A lot of articles on the internet suggest to up the calories intake to gain muscle mass, especially if you are a skinny body type with high metabolism.

I am confused, because aren't muscles grown from proteins only? So my guess is that you intake random calories, so your body burns them for general energy consumption, and on the top of that it uses proteins to repair muscle fibers that have been damaged during training. Do I have that right?

I need to understand what those articles mean and why, so I could calculate my calories and protein intake correctly.

  • Buy an anatomy book before considering building muscle.
    – user28091
    Apr 1, 2018 at 17:50

2 Answers 2


“I need to understand what those articles mean”

They are generalizing. It’s a true statement, just not an accurate one.

“and why,”

Either to keep it simple, or because they don’t know.

“so I could calculate my calories and protein intake correctly.”

For Protein, you want to consume 1.5-2.0 times your kg body weight in grams of protein. You can do more if you want, but the benefits of doing so aren’t clear.

As for calories in general? Closely monitor ALL of your calories for a week and make sure to eat the same amount every day. At the end of the week, weigh yourself. If you lost weight, add 500 calories and repeat the experiment. If you maintained, add 250 calories and repeat the experiment. If you gain too much, just cut back.

Your goal weight gain should be 0-0.5 lbs per week, if you’re gaining more than that, it’s probably fat. As a general rule, a human male can only build 1-2 lbs of muscle a month, while a female can build 0.5-1 lb a month.
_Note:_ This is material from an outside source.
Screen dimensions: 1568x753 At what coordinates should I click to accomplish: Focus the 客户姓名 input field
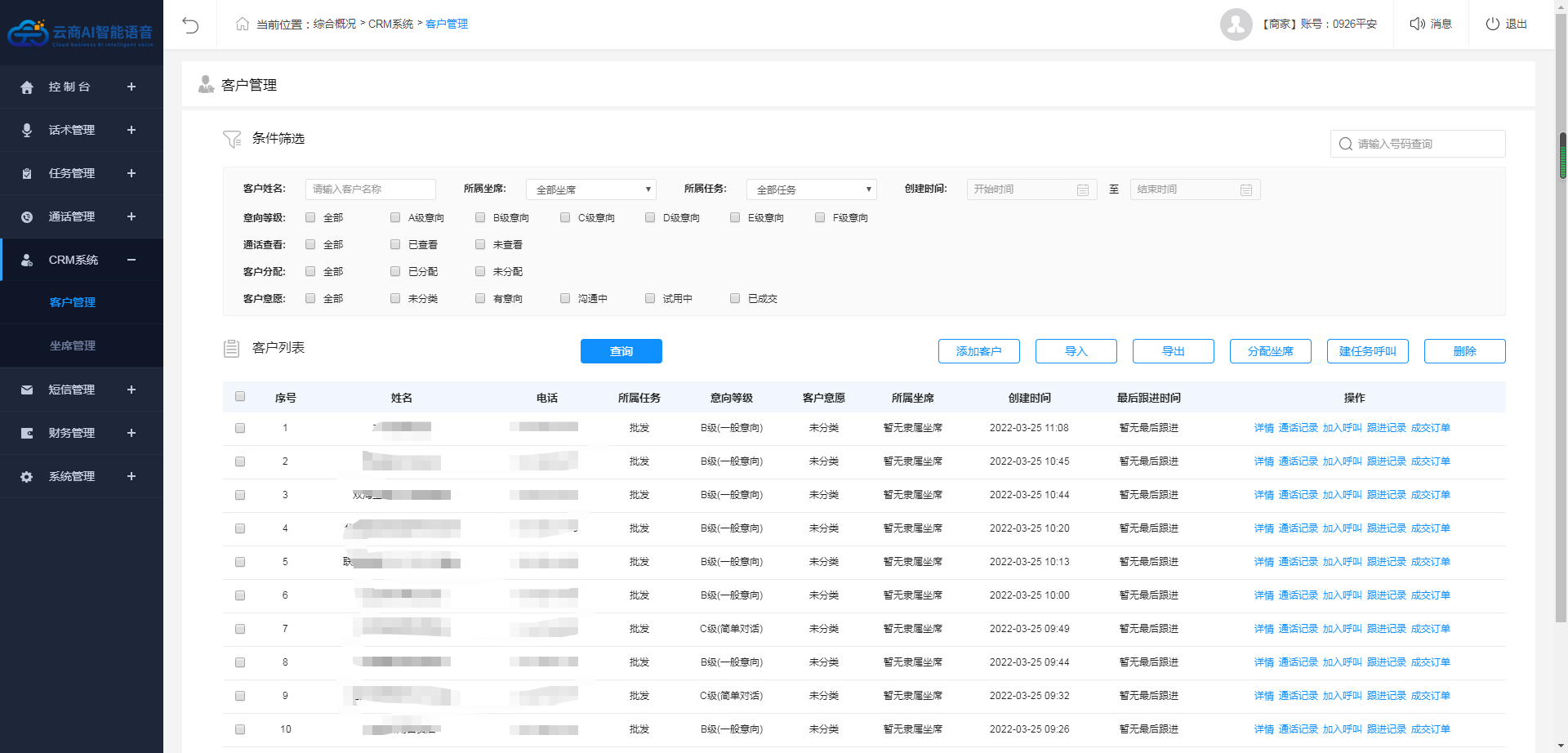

For best results, plan out your meals ahead of time and utilize “MyFitnessPal”, as well as making sure that you follow a competent workout program. You’ll save yourself A LOT of time and misery by listening to someone who knows what they are doing. Yes, it can be pricey, but it is more than worth it. A program that I would suggest is “ATHLEAN-X”, but any reputable program will work.

Good luck!

  • Related: fitness.stackexchange.com/questions/792/… - There are a few other answers with relevant studies showing that even 2.0 is above the necessary limit for protein.
    – JohnP
    Feb 28, 2018 at 17:58
  • The top answer there actually agrees with the 1.5-2.0 times kg body weight. A 100 lb person getting 0.8 grams per pound would get 80 grams of protein, and going all the way up to 2x the body weight in kgs grants a net total of 90 grams of protein. I suppose part of it is where/when you are getting your protein as well. My research is borrowed from Jeff Cavaliere, who explains that "(Whey Isolate and Casein) average an absorption rate of around 9 grams per hour... the most protein your body could physically absorb and utilize for muscle growth and repair (over 24 hours) would be 215 grams!" Feb 28, 2018 at 18:28
  • So basically, depending on when (time of day, how often) you have your protein as well as where (from sources that are absorbed quickly or slowly) will dictate how much your body can actually use. Your total body weight (especially fat-free body weight) plays perhaps the biggest part in this, which is why estimates are typically given based on weight and not source/time. Feb 28, 2018 at 18:40
  • Agreed on the absorption rate, but I will try and find the studies I looked at at the time. 2.0 is at the extreme end, and not usually needed. 1.5 is generally fine. There was something about absorption rates and time in gut as well, but it's been long enough I need to find it to reread. :)
    – JohnP
    Feb 28, 2018 at 20:07
  • I think this is decent advice, however I disagree with one particular point: "make sure to eat the same amount every day". What difference does it make if I need say 2500 and I eat 2300 today and 2700 tomorrow, especially if today is a rest day and tomorrow a training day? For simplicity let's assume I eat the same amount of protein and fat on both days. This might depend on the person, some people like strict, restrictive meal plans, others might have an easier time with a bit of freedom. I'm not saying it is bad advice in all cases, just maybe a bit restricting
    – Raditz_35
    Mar 1, 2018 at 12:02

The Ectomorph Plan

It's easy to over-think, over-research everything etc. You may hate the simplicity of this answer but it works. You're young and an ectomorph - there is no reason to count calories. ZERO.

Your only 2 goals are:

1) Consistent Lifting

  • One Session per day MAX
  • 1 hour MAX sessions (Longer and More is NOT better)
  • High Weight / Low Reps
  • No scheduled cardio as you are in a bulking phase (obviously sports etc are fine).

2) Consistent Eating

  • Every meal Approximately 2-2.5 Hours Apart (Set your phone alarm for every 2 hours)
  • 10-20 grams of protein EACH meal (this is the only type of "counting" you need to worry about.)
  • Any Carbs or Fats with each mean (aim for healthy if possible)
  • Hey man do you have any suggestions for a body type that's been in a plateau (both fat/muscles ratio and strength) and wants to improve it? I think I started off as more of a skinny-fat person of small frame.